Lettera ad un’amica cronicizzata

Cara amica,

nonostante la distanza che ci separa sento che stai piangendo. Ieri hai fatto la solita tac di controllo e come sempre starai attendendo l’esito come una sentenza. E quando il verdetto sarà arrivato ti aspetterai che il medico ti proponga un ulteriore ciclo di terapia o ti cambi il farmaco o ti illustri le nuove misure di quella maledetta macchia.

Eh sì che te l’avevano detto che l’obiettivo era la cronicizzazione della malattia, mica la guarigione!

Ma cosa vuol dire cronicizzazione? Vuol dire che nel giro di un paio di generazioni ci abitueremo ad essere malati a 50 anni e a vivere fino a 90 o più grazie ad un continuo monitoraggio e ad una necessaria dipendenza dai farmaci salvavita. Se le statistiche hanno ragione i nostri nipoti si daranno appuntamento con gli amici in ospedale per scambiare quattro chiacchiere. Diventerà normale. Non spaventerà più nessuno ricevere una diagnosi oggi considerata infausta se si avrà una ragionevole garanzia che la malattia diventi ‘cronica’ e che il farmaco sia in grado di regalarci un’aspettativa di buona vita sempre più lunga.

Questa però è fantascienza.
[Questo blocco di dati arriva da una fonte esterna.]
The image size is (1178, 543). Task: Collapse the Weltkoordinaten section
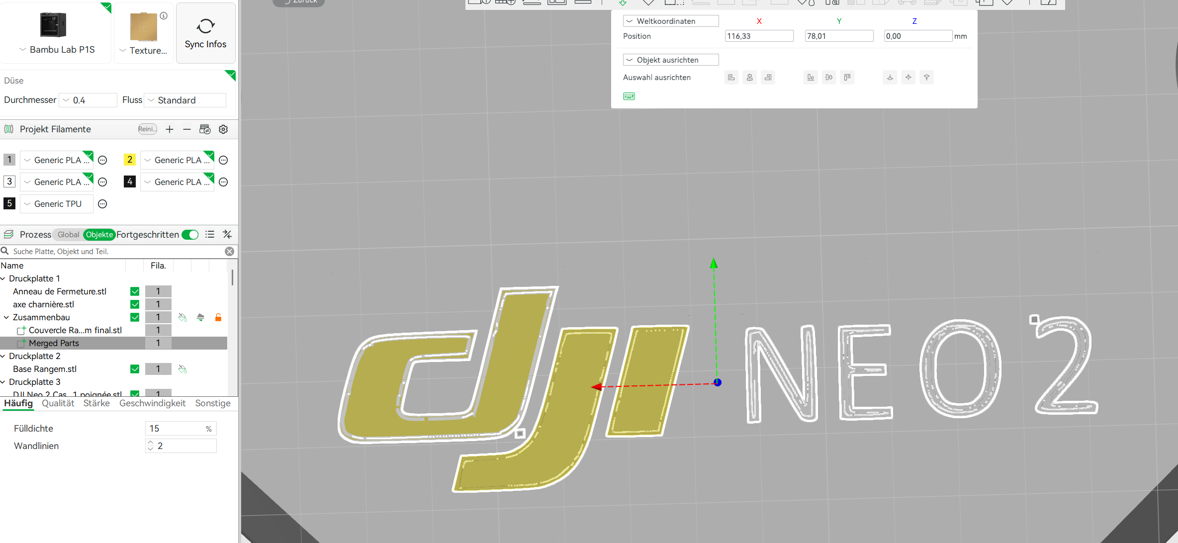(x=630, y=20)
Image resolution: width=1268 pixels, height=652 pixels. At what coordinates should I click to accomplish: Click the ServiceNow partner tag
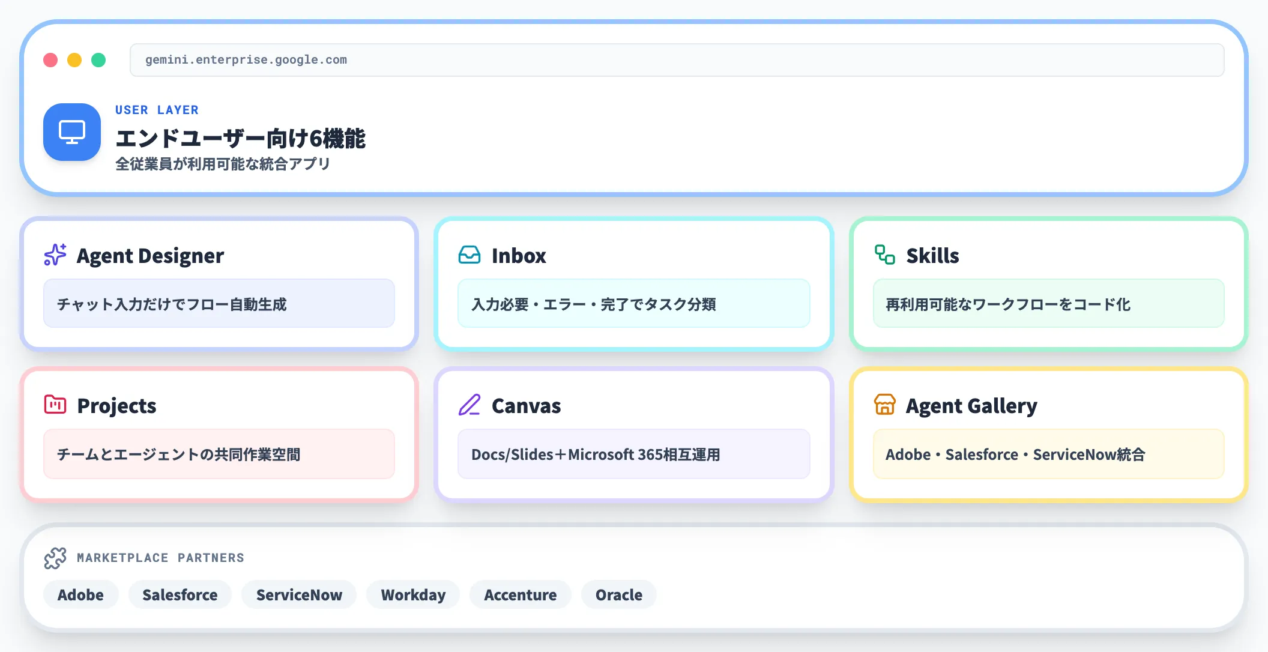pyautogui.click(x=298, y=594)
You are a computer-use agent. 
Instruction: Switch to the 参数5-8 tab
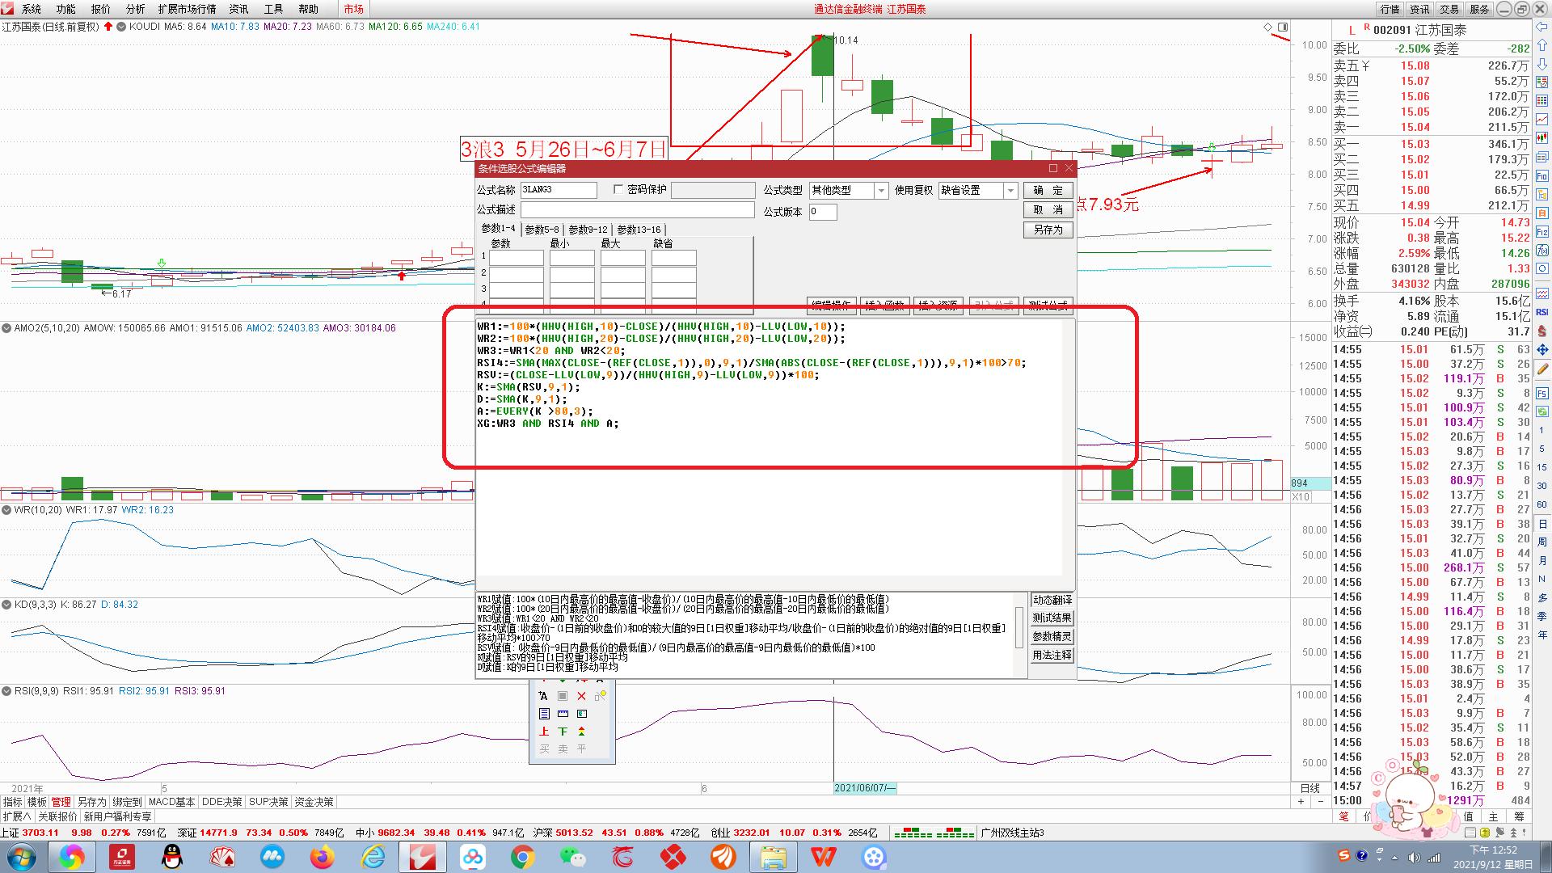point(542,230)
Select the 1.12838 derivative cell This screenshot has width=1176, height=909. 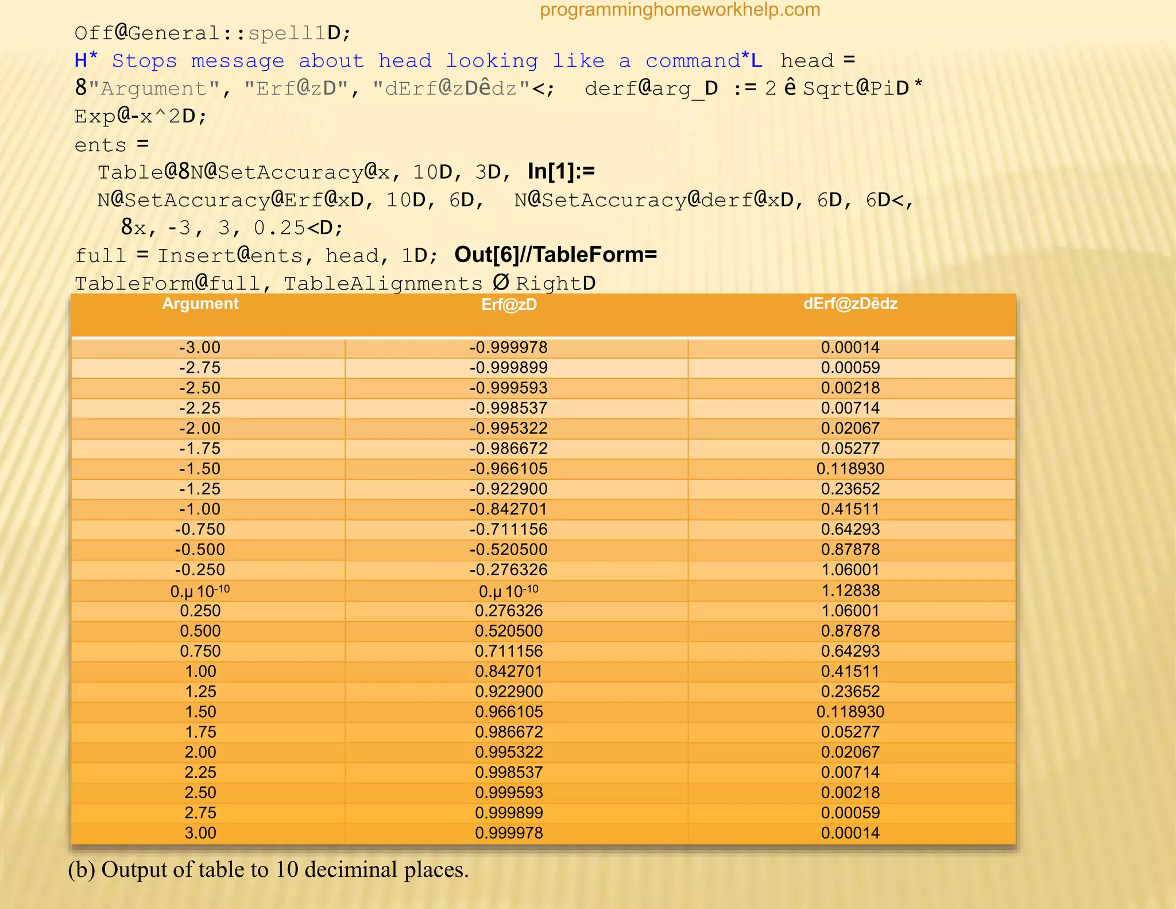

Oggi la parola ‘cancro’ risuona ancora di ‘morte’ e la cosiddetta ‘cronicizzazione’ non lenisce il dolore di conviverci seppur per lungo tempo. Tu stai piangendo anche ora che il tuo decorso cronicizzante sta avendo successo, anche se ti dicono che sta andando tutto bene.

Solo fino verso la metà degli anni ottanta il tumore era “il male incurabile”, era una condanna a morte. I nostri nonni e i nostri genitori avevano paura perfino di pronunciarla quella parola. E noi, allora bambini, spiavamo gli adulti mentre si raccontavano dell’amico o del parente malato di tumore, lo facevano sottovoce, con l’espressione del volto che lasciava trapelare il dramma legato a quella parola.  Quella paura ci è stata trasmessa fin da piccoli e ce la portiamo dentro, poco importa se oggi le prospettive sono cambiate e una convivenza con la malattia può diventare ragionevolmente accettabile come succede per altre malattie croniche che spaventano di meno. L’emozione profonda che suscita la parola ‘cancro’ è ancora quella di quarant’anni fa, il nostro cervello limbico non ha ancora recepito i progressi della scienza, per lui cancro vuole dire morte. Ecco perchè piangi.
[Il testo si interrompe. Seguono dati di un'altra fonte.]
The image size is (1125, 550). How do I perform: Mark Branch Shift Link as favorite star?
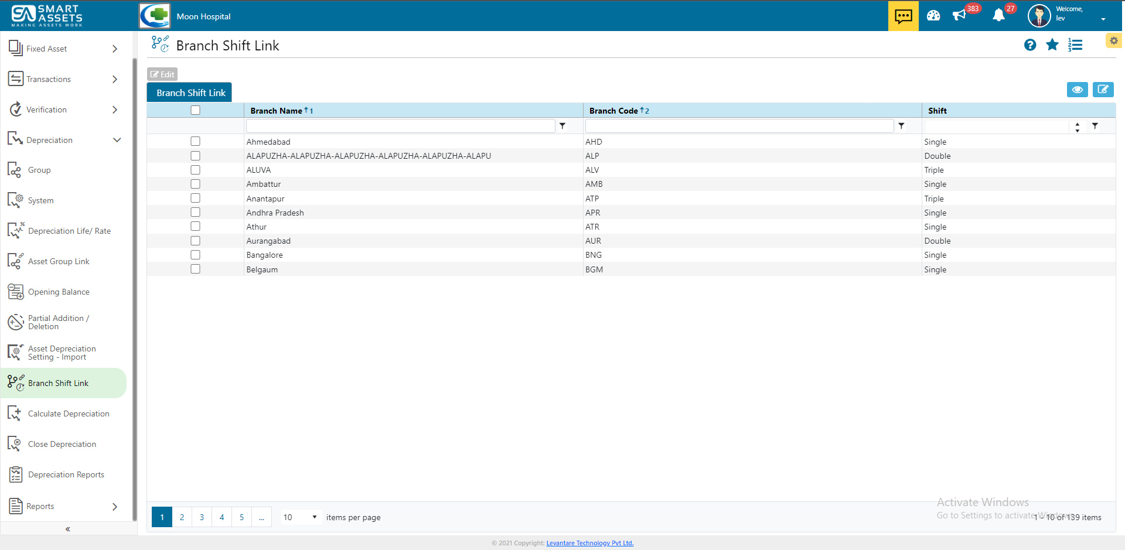tap(1052, 45)
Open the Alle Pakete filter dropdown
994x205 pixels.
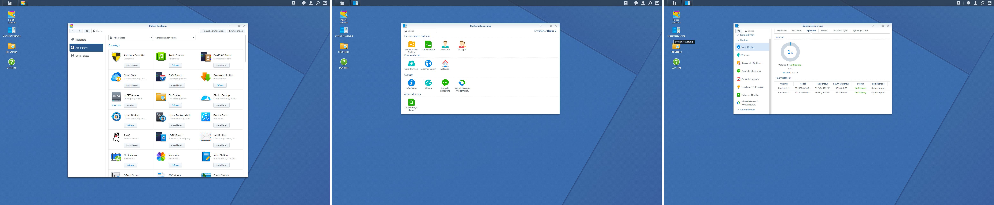coord(131,38)
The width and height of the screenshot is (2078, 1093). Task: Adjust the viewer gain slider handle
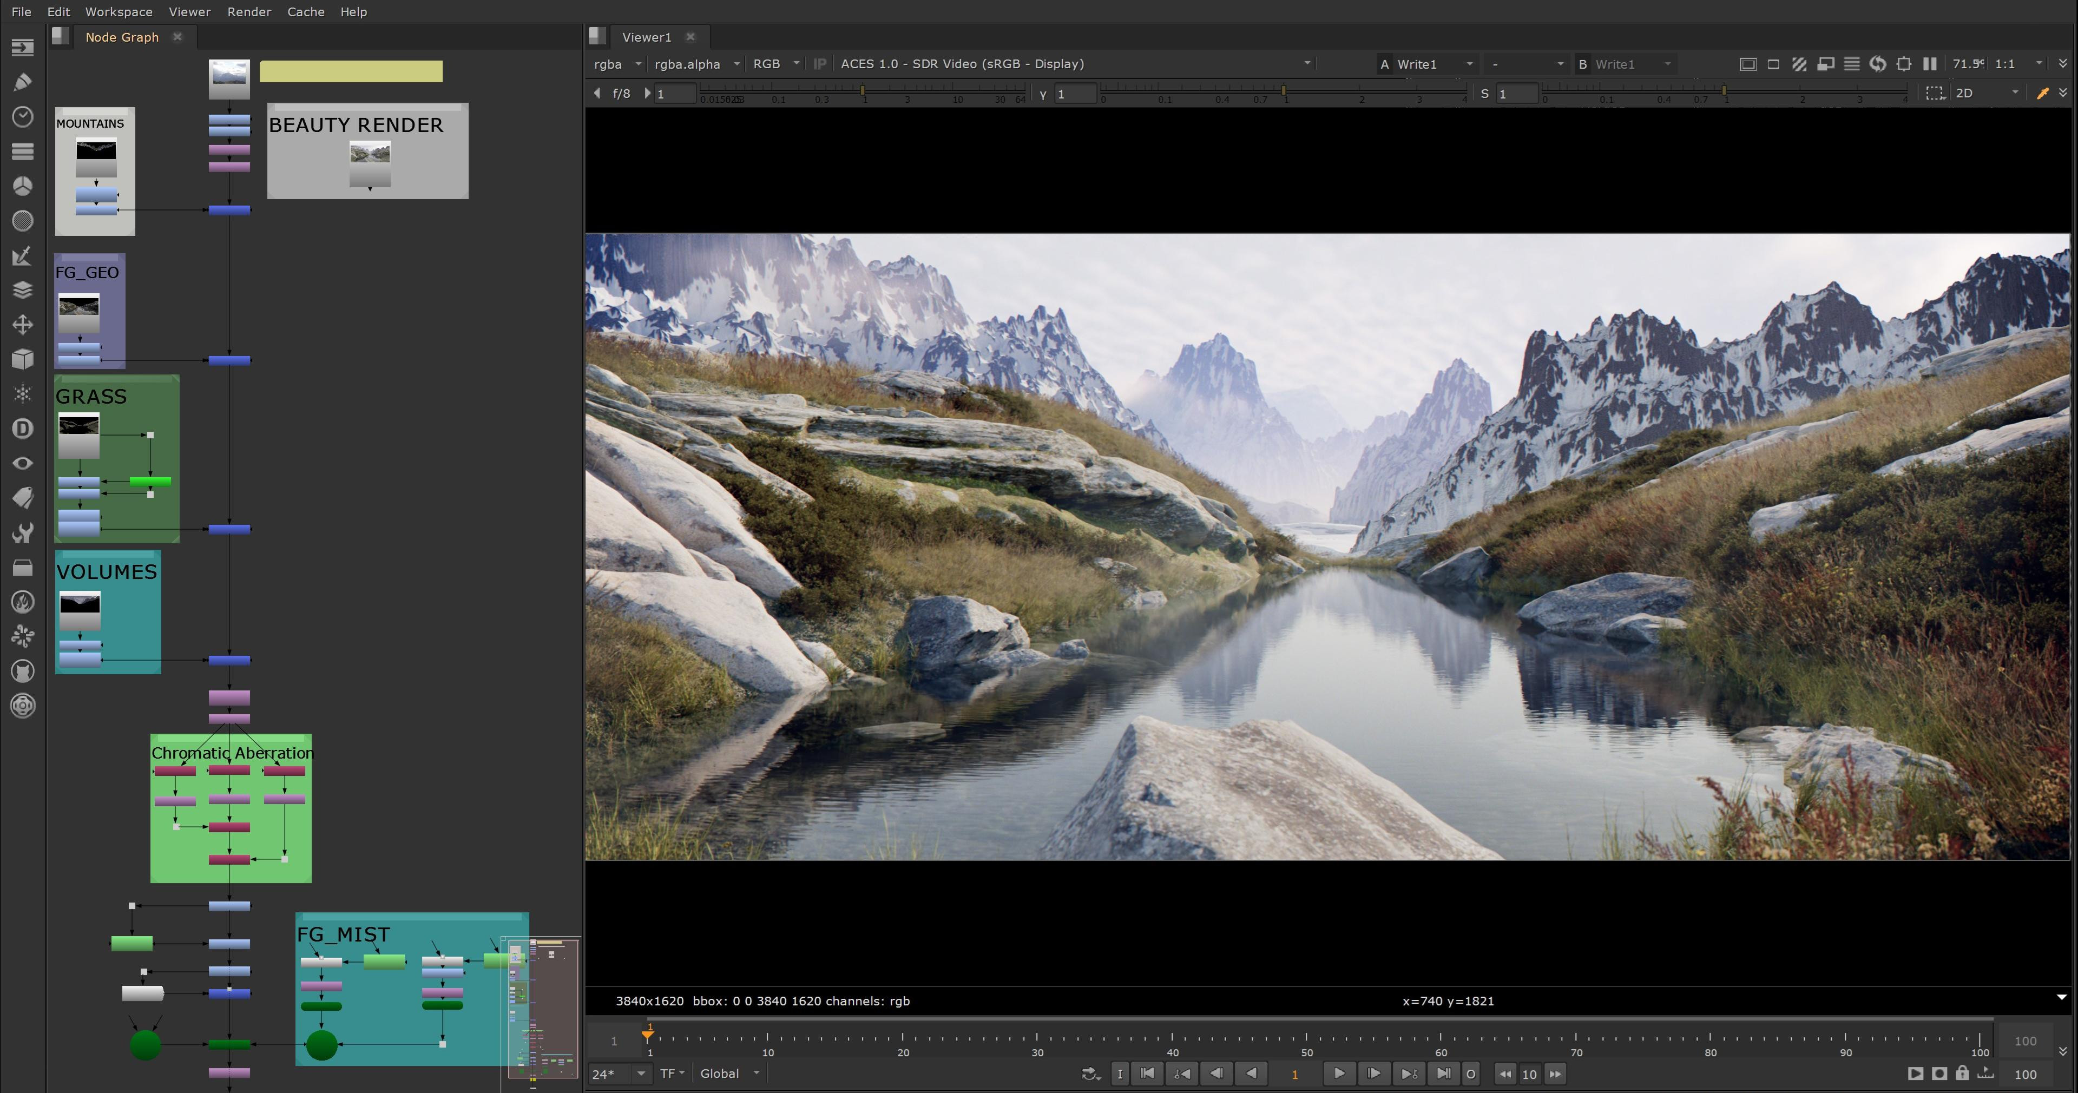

Eppure qual è la differenza tra te e una persona sana o ‘guarita’? Riesci a muoverti senza impedimenti, guidi l’automobile, lavori, sei una madre e una moglie perfetta, non hai dolore. Tutto il tuo dramma è racchiuso in un sostantivo che risuona di echi lontani del passato e che le cure non riescono a spegnere. Se poi aggiungiamo l’aggettivo ‘cronicizzato’ il significato profondo diventa: ho un cancro, vivo l’angoscia di questa parola e me la porterò dentro per sempre.
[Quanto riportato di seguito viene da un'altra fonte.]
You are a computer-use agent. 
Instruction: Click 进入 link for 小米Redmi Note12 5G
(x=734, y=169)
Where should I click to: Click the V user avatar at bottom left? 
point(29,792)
Se la malattia è cambiata, almeno nel suo decorso e nella qualità della vita che le cure ci regalano, allora dobbiamo cambiare anche le parole. Le parole rievocano simbolicamente emozioni già conosciute e queste non sempre viaggiano sugli stessi binari della ragione. Se vogliamo suscitare sentimenti nuovi dobbiamo usare parole nuove, parole che portino in sé, senza inganni, speranza ed entusiasmo per la vita.

Cara amica vorrei regalarti una parola nuova con un significato che ti convinca che, con il supporto dei medici e dei farmaci, continuerai ad occupare il tuo posto nel mondo con dignità e con la stessa determinazione che ti ha da sempre contraddistinta.  La luce del tuo sorriso e l’energia del tuo sguardo possono continuare a essere nutrimento per l’anima delle persone che ti sono vicine. Una parola nuova che sostituisca le paure antiche.